How SpiceJet's CIO Found an Innovative Way to Save Personnel Costs

There was a time, in the not-so-distant past, when airlines evoked only one emotion in the average Indian traveller: Sticker shock.You can hardly blame them. Airlines were a snooty lot and were seen as a luxury only for the privileged. That isn't true anymore. And that's because, the average Indian traveller has found an empathiser in low-cost airlines. Their arrival has made airlines down-to-earth and affordable.In that bracket falls India's second largest low-fare airline, SpiceJet.
The Organization: With over 300 domestic flights catering to 46 Indian cities, SpiceJet is owned by Kalanithi Maran's Sun Group. In February 2005, SpiceJet ordered its first 20 Boeing aircrafts and it started with launching an airline in Delhi.


The Business Case: Last month, the airline sparked a price war by slashing rates to fill in planes in the lean period between March-September.
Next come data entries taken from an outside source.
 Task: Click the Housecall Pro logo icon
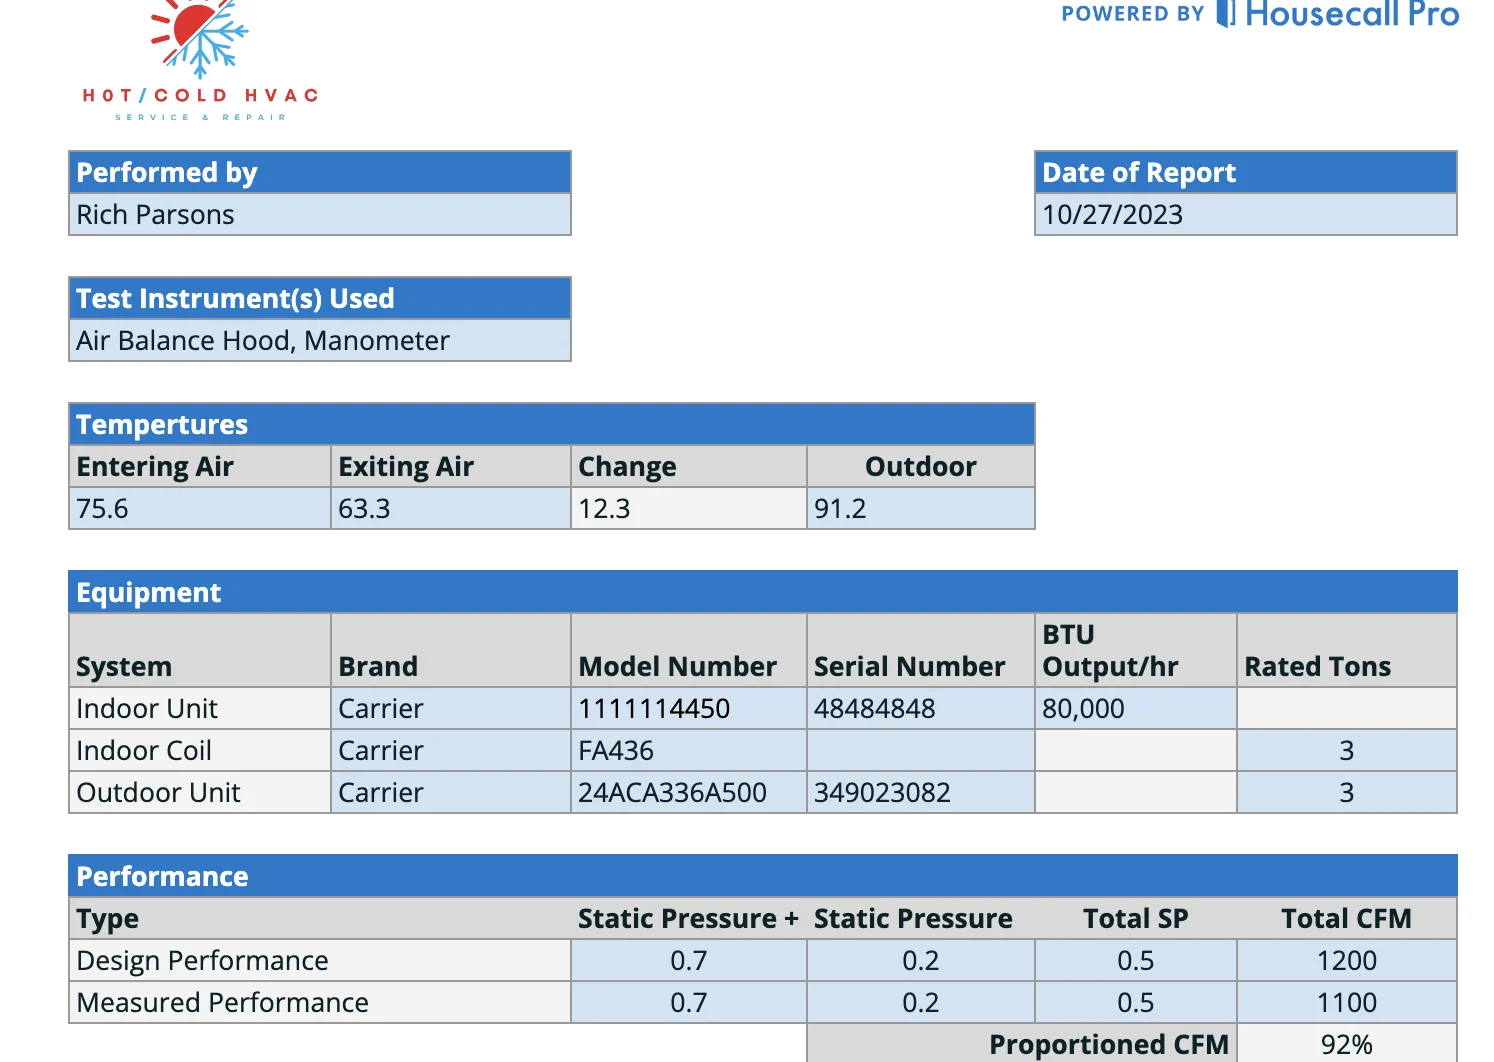1225,13
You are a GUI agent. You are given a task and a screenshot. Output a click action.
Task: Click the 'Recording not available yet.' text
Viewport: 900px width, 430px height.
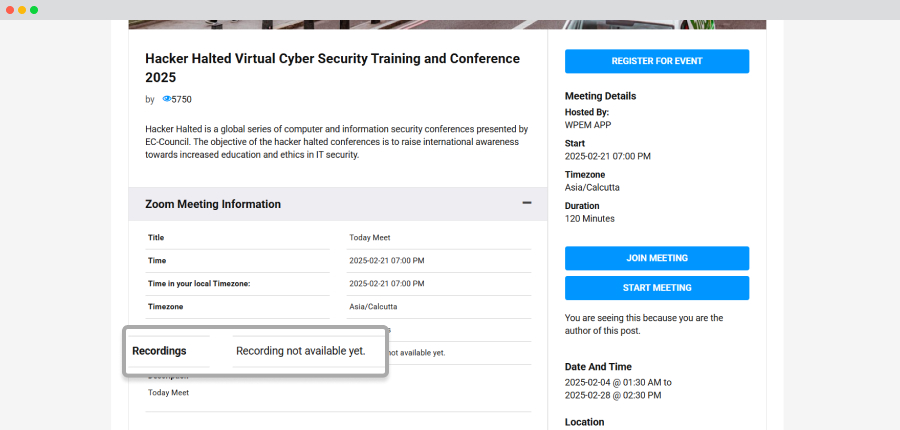click(301, 351)
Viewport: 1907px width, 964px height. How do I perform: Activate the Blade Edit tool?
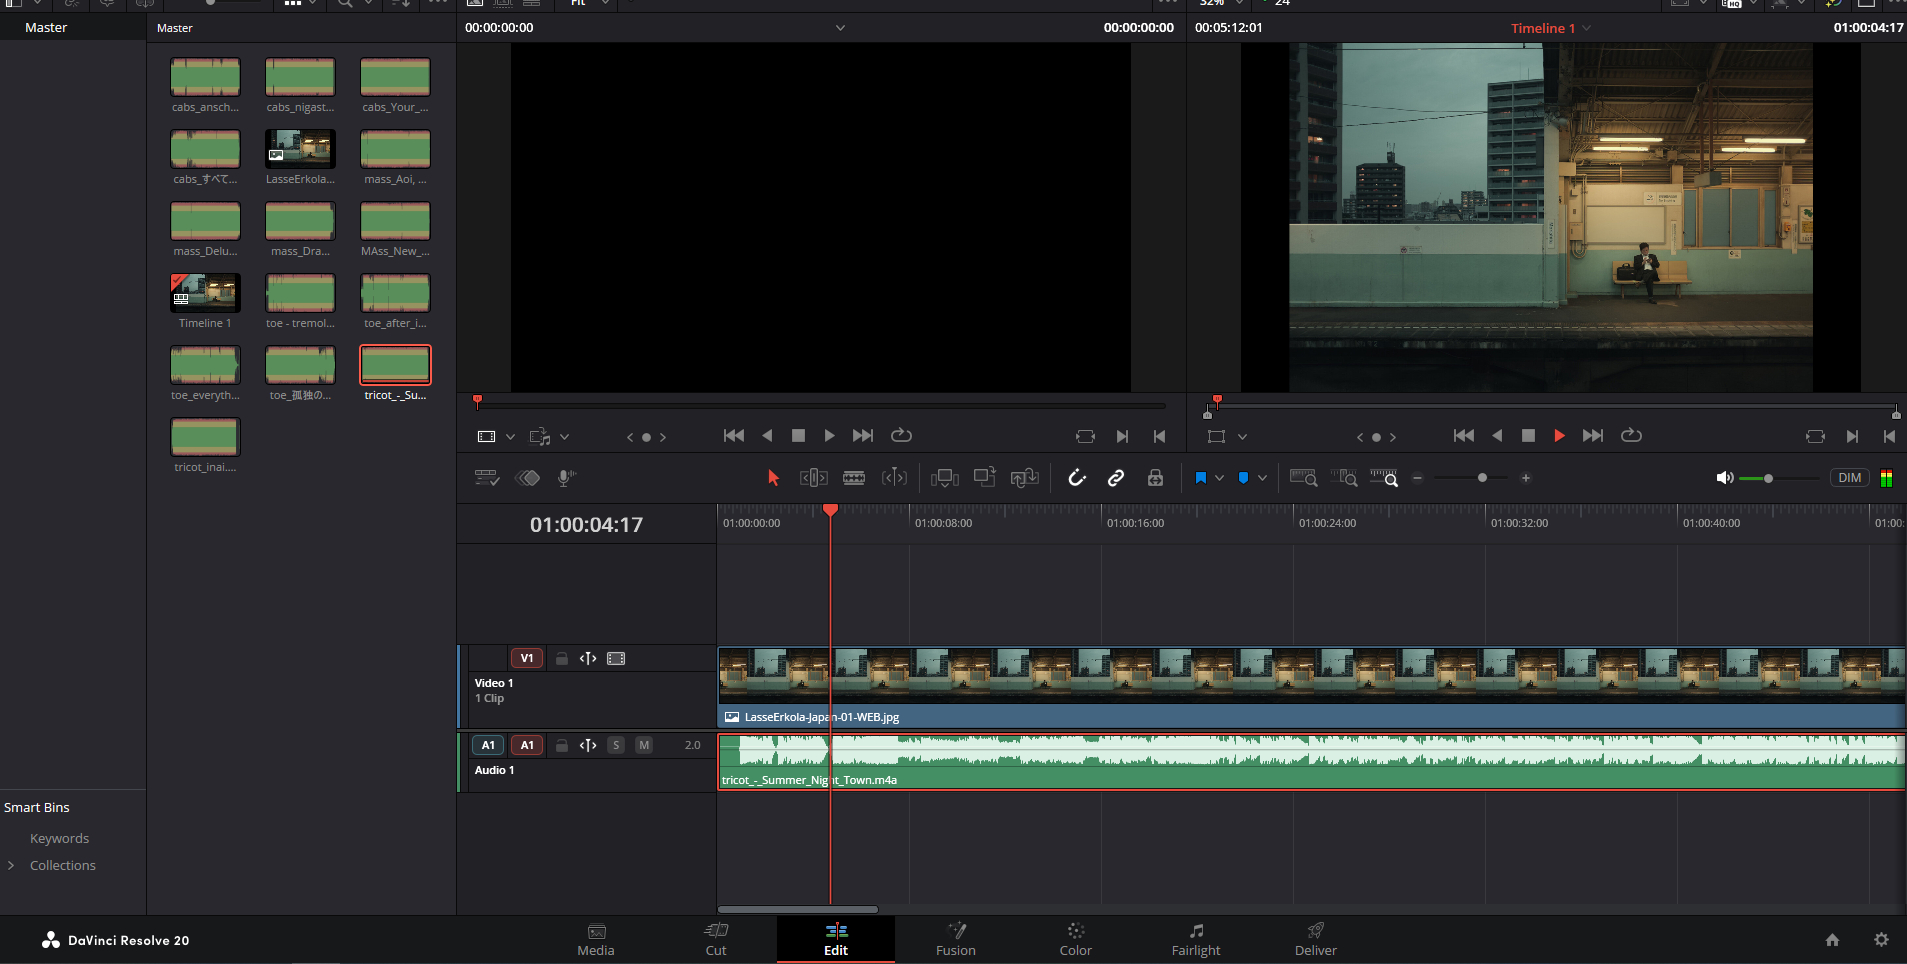(854, 478)
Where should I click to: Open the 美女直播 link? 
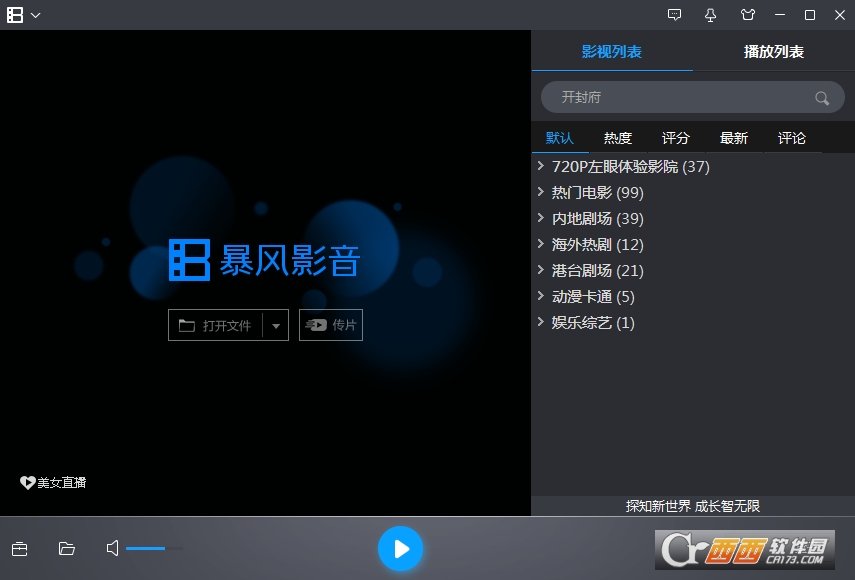pyautogui.click(x=53, y=483)
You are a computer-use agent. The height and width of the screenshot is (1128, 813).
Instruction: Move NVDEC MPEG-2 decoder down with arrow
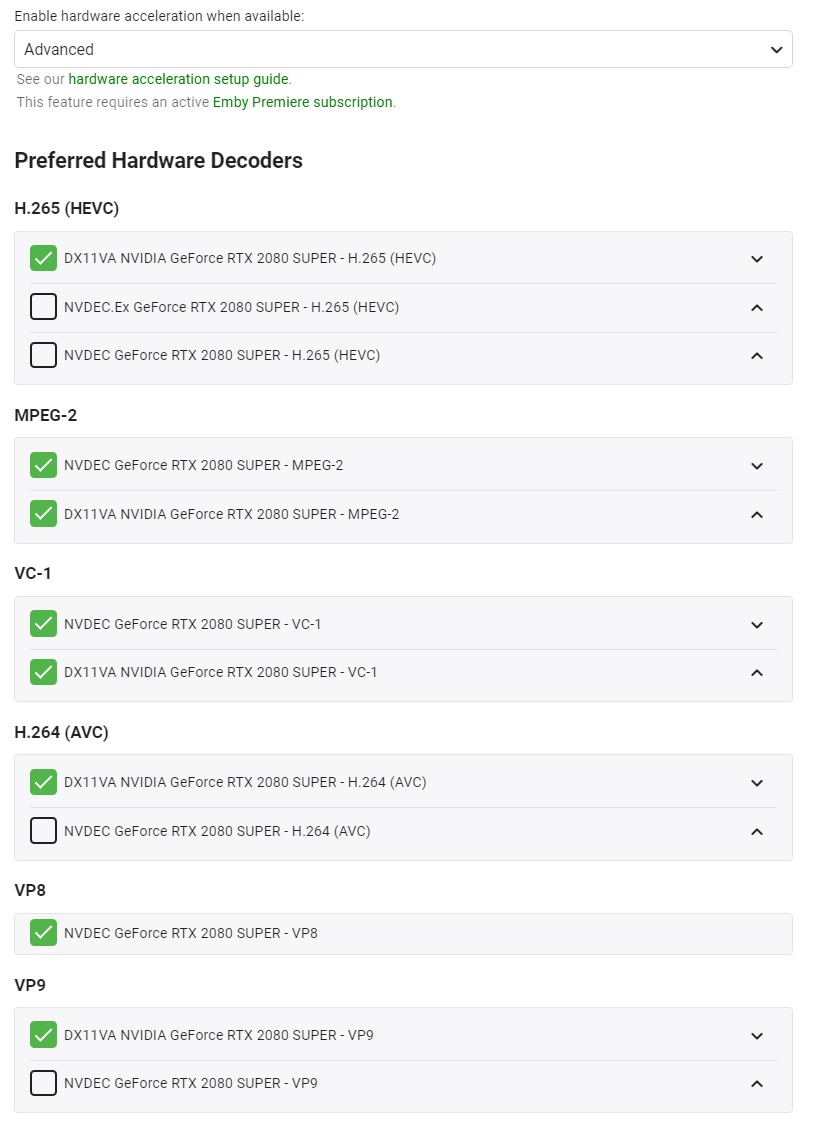[757, 466]
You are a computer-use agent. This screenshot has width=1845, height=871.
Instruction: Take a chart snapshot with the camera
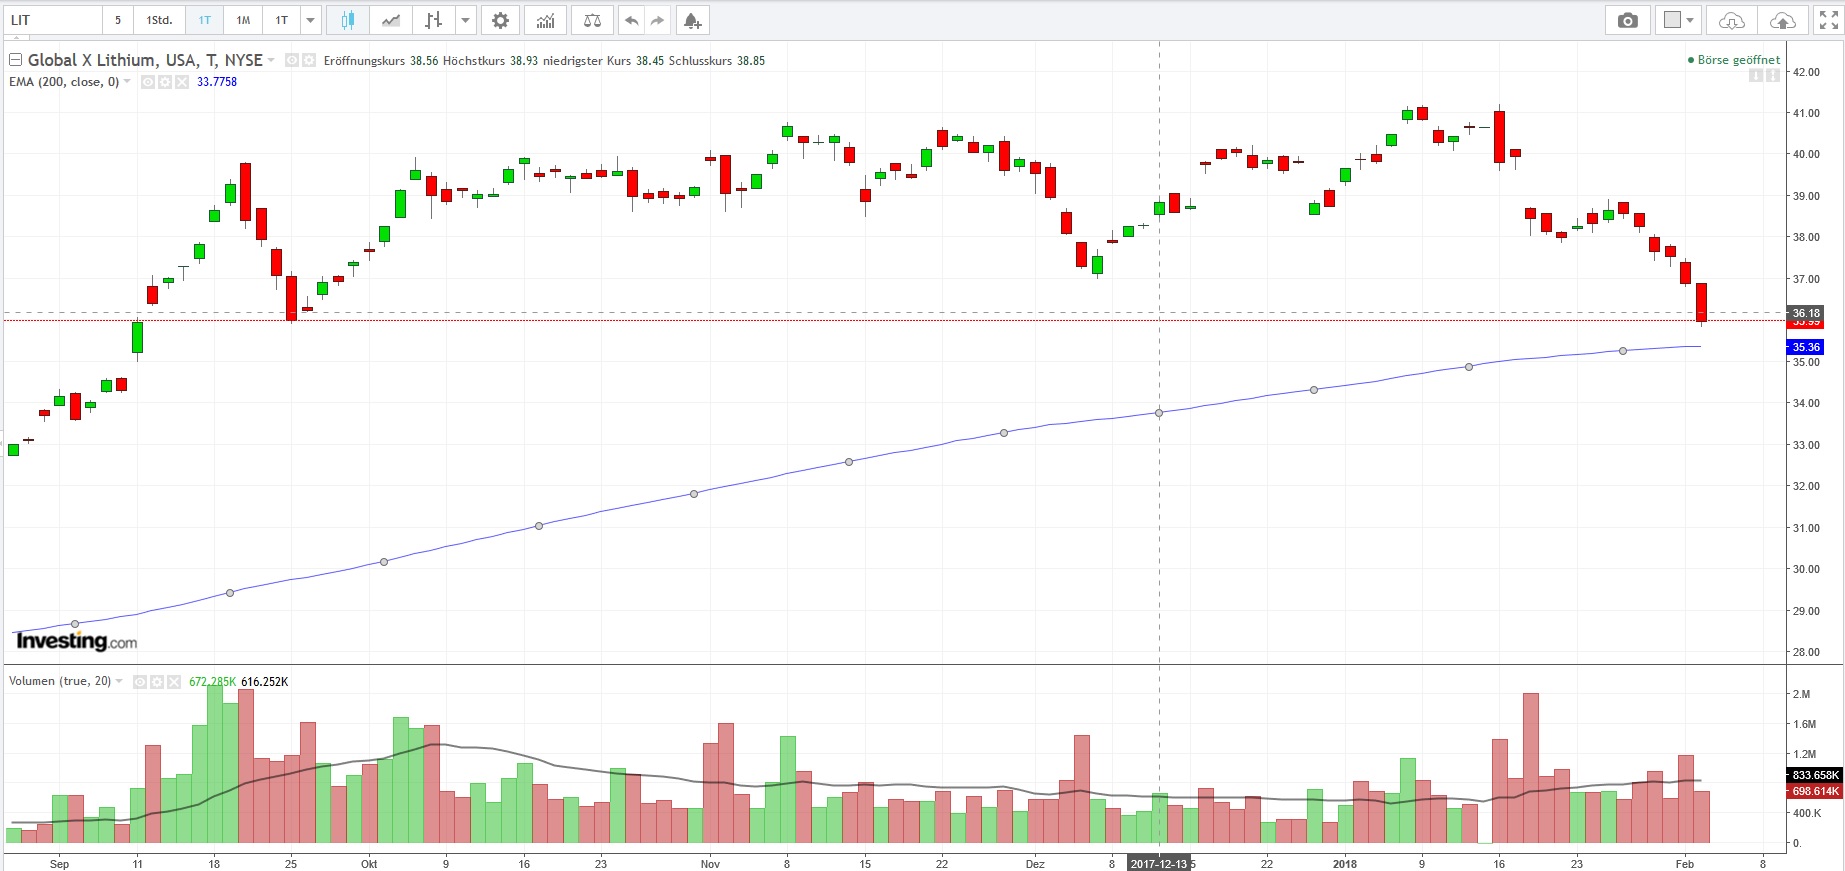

This forced other low-cost airlines to follow suit. That's a clear indication of the mounting heap of cost pressures troubling low-cost airlines. But fierce competition and a low-margin business are forcing airlines to cut costs and optimize resources.That's something Virender Pal, CTO, SpiceJet, realized way back in 2006.He knew that as SpiceJet introduced new routes, it would need more IT staff to manage ground IMS operations.